Таисья кротко кивнула и вдруг, опомнившись, с натугою стала ломать рыбник, а сама меж тем говорила без умолку, вроде бы старалась подавить боязнь: «Я бледь была. Вот какая была. И тогда болезнь посетила меня, и стала я будто ребенок: ни рукой, ни ногой, и по телу пошло струпье. Будто заживо истлеваю, и смерти нету, и жизни Бог не дает. А однажды пришла ко мне святая Феодора-мученица, и полетели мы с ней на небо. К Богу слетали, поговорили, как вот с вами будто. И он в дочери к себе определил, срок назначил. И вот однажды лежу я в избе, сон мне не в сон, и вот благовоние расплывается. Одно сказать, такого запаху я в жизнь не слыхивала. По душе словно мягким мазнуло. Открыла я глаза и вижу пред собою старца ликом чудна и облаком пресветлым озаренна. Трепет обнял меня, матушка, и завопила я: „Господи, грешна я, грешна. Как искупить грех мой?“ А он сказал только: поди к сестрам. Я проснулась здоровой, как не баливала. И к вам в пустынножительство».

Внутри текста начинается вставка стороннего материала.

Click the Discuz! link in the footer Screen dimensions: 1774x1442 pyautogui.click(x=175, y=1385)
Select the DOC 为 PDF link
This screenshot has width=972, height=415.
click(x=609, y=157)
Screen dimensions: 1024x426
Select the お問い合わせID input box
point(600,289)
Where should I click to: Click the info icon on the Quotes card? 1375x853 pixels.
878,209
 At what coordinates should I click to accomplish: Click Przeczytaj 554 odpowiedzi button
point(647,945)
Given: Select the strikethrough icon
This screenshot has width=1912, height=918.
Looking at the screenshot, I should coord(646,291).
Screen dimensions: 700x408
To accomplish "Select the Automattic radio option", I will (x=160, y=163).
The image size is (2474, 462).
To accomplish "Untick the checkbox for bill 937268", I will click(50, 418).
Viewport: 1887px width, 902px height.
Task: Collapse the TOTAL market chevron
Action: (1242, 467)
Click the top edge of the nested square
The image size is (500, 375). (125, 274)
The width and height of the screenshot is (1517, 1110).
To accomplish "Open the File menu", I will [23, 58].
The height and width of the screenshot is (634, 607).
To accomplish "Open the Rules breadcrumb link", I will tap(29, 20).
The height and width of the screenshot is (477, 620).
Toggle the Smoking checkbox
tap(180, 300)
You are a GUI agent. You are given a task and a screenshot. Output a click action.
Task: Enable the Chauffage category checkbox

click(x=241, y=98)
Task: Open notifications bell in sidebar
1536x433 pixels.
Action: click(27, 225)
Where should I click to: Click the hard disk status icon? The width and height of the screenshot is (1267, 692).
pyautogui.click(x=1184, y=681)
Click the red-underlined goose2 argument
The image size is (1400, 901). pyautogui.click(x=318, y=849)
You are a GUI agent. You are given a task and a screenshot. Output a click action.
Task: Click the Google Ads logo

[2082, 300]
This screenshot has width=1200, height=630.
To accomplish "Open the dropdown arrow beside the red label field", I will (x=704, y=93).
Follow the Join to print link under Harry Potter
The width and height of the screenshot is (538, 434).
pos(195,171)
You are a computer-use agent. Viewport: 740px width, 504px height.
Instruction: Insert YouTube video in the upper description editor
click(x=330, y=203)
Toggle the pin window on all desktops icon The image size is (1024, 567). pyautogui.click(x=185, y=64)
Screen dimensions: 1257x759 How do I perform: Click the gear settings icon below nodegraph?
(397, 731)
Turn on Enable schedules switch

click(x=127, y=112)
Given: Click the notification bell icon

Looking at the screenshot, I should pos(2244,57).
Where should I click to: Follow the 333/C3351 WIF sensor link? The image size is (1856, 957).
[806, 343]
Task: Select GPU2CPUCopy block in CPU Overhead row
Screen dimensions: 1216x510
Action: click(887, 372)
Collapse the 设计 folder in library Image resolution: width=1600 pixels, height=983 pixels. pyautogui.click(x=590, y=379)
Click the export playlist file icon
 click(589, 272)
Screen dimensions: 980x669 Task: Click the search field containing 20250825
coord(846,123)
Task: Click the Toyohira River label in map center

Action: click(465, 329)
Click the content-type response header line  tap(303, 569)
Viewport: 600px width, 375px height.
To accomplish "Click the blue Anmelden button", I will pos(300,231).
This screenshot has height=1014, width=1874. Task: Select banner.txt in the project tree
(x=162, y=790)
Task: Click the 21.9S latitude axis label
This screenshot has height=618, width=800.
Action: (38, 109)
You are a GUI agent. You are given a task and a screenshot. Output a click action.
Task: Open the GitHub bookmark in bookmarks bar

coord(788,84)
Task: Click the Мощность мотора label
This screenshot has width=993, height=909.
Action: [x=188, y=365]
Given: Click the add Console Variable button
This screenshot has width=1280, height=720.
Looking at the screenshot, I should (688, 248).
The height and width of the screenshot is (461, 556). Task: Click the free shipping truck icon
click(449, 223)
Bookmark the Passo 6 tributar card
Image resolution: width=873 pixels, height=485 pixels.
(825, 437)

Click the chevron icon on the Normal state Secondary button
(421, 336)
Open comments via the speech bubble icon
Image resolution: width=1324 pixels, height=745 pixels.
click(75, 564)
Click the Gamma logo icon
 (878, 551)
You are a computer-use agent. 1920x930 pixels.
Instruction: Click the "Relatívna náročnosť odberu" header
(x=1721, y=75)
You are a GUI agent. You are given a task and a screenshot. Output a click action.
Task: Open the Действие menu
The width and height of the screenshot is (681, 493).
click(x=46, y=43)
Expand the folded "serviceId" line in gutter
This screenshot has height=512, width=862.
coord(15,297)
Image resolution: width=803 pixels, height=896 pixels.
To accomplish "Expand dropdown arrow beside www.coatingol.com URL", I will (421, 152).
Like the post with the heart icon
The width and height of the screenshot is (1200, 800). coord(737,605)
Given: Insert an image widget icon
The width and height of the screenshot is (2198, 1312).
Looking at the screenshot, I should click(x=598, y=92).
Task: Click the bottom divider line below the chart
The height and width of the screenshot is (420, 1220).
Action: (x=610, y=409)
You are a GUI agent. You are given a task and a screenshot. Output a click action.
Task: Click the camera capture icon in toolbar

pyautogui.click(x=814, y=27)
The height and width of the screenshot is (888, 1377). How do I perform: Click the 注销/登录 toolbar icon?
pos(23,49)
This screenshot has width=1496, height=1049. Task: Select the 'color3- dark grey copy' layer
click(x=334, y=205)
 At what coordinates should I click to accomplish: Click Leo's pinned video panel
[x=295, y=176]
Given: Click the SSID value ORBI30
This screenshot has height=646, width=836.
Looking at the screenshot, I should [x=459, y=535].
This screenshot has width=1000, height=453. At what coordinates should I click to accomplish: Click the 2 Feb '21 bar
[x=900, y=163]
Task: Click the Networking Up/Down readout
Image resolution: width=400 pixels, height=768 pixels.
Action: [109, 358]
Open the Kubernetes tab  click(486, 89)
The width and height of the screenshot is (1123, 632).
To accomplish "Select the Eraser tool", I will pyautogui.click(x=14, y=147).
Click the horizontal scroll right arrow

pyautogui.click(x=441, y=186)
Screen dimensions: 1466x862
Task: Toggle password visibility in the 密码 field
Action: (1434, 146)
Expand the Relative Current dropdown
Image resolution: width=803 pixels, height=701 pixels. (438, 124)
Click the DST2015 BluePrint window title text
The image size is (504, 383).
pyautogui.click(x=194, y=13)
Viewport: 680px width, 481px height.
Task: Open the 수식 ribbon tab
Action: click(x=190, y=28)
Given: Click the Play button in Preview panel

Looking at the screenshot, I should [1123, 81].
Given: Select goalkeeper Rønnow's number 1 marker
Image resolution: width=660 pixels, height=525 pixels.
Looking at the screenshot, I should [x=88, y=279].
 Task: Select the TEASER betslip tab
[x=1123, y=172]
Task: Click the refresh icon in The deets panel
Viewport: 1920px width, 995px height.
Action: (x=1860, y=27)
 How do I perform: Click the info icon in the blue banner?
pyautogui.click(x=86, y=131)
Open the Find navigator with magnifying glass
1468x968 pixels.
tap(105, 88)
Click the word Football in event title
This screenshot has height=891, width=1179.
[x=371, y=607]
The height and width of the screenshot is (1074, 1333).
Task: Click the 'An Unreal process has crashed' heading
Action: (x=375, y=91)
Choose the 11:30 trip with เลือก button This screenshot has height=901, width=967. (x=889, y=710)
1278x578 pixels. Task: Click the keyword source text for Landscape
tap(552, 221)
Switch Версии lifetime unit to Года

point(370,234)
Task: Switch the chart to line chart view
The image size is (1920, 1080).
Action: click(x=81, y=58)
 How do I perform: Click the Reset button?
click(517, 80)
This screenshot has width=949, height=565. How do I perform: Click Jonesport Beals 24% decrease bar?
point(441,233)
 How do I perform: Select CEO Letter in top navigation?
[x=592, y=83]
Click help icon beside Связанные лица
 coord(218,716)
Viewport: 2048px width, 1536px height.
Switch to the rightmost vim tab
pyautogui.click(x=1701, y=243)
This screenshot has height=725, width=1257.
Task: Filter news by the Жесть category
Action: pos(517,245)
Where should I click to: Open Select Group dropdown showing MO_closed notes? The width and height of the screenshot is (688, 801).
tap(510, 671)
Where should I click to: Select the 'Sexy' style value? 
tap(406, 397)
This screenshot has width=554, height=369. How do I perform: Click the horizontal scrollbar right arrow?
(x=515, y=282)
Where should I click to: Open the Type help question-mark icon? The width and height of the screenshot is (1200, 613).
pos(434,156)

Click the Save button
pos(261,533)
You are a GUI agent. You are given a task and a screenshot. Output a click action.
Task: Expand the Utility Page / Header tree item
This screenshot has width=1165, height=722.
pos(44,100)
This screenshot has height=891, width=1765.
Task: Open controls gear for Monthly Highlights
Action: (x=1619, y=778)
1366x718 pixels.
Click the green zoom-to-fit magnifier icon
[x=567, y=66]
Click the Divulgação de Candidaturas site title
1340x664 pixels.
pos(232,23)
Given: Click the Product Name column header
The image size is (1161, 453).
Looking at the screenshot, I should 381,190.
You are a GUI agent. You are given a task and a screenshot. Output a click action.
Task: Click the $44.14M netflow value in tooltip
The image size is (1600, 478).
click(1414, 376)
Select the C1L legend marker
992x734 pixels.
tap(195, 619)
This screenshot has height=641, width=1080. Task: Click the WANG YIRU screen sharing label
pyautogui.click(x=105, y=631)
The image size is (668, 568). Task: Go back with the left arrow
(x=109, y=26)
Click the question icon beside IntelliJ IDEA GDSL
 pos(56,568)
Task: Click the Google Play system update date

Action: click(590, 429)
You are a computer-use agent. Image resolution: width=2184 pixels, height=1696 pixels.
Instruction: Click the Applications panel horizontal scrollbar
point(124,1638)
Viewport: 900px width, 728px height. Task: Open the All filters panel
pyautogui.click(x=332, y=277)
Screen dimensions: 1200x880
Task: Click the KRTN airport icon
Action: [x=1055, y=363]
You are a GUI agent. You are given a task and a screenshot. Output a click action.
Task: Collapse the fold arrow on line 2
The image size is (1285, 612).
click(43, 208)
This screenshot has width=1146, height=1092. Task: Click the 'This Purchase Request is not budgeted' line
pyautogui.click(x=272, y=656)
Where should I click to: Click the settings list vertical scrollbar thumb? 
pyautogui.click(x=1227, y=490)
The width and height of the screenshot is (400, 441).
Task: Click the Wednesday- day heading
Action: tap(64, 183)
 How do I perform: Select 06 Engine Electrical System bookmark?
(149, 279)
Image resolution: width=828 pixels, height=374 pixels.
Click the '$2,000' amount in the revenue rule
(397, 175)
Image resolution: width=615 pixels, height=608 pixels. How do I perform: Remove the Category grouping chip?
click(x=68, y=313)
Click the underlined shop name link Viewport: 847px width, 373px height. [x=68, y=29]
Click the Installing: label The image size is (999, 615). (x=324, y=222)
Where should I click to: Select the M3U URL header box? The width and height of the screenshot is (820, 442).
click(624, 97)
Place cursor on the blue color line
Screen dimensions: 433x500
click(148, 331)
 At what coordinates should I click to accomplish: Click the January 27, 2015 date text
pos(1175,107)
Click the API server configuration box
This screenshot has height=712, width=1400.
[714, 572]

На измаянном восковом лице глаза загорелись тем редким светом, от которого ближнему становится и чудно, и странно, и блаженно, и отчего-то хочется ниц пасть и ткнуться губами в край босой ступни, покрытой свищами и струпьями. Даже вроде бы куда светлее стало у порога, где притулилась гостья, и тот мерцающий столб рассек келью надвое напрямь образа Чудотворной. И показалась игуменья сама себе нагою и противной, и полной грехов, как подпенное муравьище, и захотелось ей пасть перед побродяжкой: но она пересилила себя и только шире утвердила ноги в смазных бахилах, и литой серебряный крест туго схватила за древко. А сердце билось так крупно, и двухфунтовый крест подпрыгивал на груди. Но от него же и вернулось успокоение.
– Чего мусоришь-то хлебом-то? – неприятным резким воскликом оборвала игуменья душевное томленье. – Чего плоть-то Христову растрясаешь попусту? – Рубец на лбу налился гневной кровью и протянулся до белого креста на камилавке.
– Я не с пустыми руками, матушка, – повинилась Таисья, протянула пачку кредитных билетов. – Тут с тыщу, поди. Боле не взыщите. Я как птичка, мне мало надо. А что не со зла пало наземь, то и прорастет. Верьте мне. – Таисья сказала это с такой уверенностью, что игуменье почудилось, словно бы из толстых лиственных плах быстро поперли светло-зеленые злаки. А странница меж тем встала на колени и крохи смела в горсть и кинула в рот, а куски покрупнее вернула в пестерь. От возбуждения вдруг зарозовела Таисья, на щеки пал атласный алый блеск. – Давно не ела. С неделю времени будет... дак го-лова-ти дур-на-я, ой и дур-на-я. – Таисья тоненько засмеялась, как самый малый бубенец на выездной упряжи. Смех вышел серебряный и какой-то раздельный, будто стеклянный горох рассыпали. Игуменья отмякла, взвесила тугую пачку денег в ладони, небрежно сунула в ящик прикроватного столика. Потом резко позвала колокольцем, вошла тонкая, гибкая монашена, принесла квасу братину и житний пирог с капустой.
– Раздели со мной трапезу, сестра.
Они помолились, игуменья с необычной для нее ревностью наблюдала за гостьей и все норовила уличить в жадности, иль в корысти, иль в лживости мыслей. Таисья ела удивительно мало, но без всякого ломанья и притворства, как очень усталый человек, изнемогший от дороги.